TRY IT
The data below should be repeated exactly and in full.

Excerpts from a dataset
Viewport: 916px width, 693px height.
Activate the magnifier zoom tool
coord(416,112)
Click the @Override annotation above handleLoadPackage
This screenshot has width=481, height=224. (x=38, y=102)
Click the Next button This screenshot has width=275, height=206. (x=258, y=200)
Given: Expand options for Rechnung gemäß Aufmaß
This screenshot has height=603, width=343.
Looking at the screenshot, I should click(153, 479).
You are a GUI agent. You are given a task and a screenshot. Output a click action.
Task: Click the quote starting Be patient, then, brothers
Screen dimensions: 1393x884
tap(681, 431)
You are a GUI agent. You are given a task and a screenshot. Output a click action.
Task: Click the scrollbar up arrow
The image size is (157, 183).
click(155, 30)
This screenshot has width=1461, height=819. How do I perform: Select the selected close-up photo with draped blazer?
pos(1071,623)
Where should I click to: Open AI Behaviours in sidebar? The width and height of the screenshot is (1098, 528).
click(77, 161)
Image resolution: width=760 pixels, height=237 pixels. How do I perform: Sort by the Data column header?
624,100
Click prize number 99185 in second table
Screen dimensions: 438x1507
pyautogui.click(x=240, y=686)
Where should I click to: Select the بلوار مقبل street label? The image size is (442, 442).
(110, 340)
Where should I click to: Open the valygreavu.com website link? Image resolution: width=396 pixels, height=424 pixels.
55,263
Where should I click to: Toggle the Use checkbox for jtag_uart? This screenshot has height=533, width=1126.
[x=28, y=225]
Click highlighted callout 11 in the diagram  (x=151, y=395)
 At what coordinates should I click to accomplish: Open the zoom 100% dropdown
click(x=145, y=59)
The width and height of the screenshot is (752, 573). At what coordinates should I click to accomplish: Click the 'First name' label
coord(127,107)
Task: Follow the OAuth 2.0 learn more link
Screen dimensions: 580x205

ANSWER TO THE EXERCISE
Viewport: 916px width, 693px height.
Activate the magnifier zoom tool
coord(416,112)
Click the @Override annotation above handleLoadPackage
This screenshot has width=481, height=224. (x=38, y=102)
Click the Next button This screenshot has width=275, height=206. (x=258, y=200)
Given: Expand options for Rechnung gemäß Aufmaß
This screenshot has height=603, width=343.
Looking at the screenshot, I should click(153, 479).
You are a GUI agent. You are given a task and a screenshot. Output a click action.
Task: Click the quote starting Be patient, then, brothers
Screen dimensions: 1393x884
tap(681, 431)
You are a GUI agent. You are given a task and a screenshot. Output a click action.
Task: Click the scrollbar up arrow
The image size is (157, 183).
click(155, 30)
This screenshot has width=1461, height=819. How do I perform: Select the selected close-up photo with draped blazer?
pos(1071,623)
Where should I click to: Open AI Behaviours in sidebar? The width and height of the screenshot is (1098, 528).
click(77, 161)
Image resolution: width=760 pixels, height=237 pixels. How do I perform: Sort by the Data column header?
624,100
Click prize number 99185 in second table
Screen dimensions: 438x1507
pyautogui.click(x=240, y=686)
Where should I click to: Select the بلوار مقبل street label? The image size is (442, 442).
(110, 340)
Where should I click to: Open the valygreavu.com website link? Image resolution: width=396 pixels, height=424 pixels.
55,263
Where should I click to: Toggle the Use checkbox for jtag_uart? This screenshot has height=533, width=1126.
[x=28, y=225]
Click highlighted callout 11 in the diagram  (x=151, y=395)
 At what coordinates should I click to accomplish: Open the zoom 100% dropdown
click(x=145, y=59)
The width and height of the screenshot is (752, 573). At what coordinates should I click to accomplish: Click the 'First name' label
coord(127,107)
Task: Follow the OAuth 2.0 learn more link
Screen dimensions: 580x205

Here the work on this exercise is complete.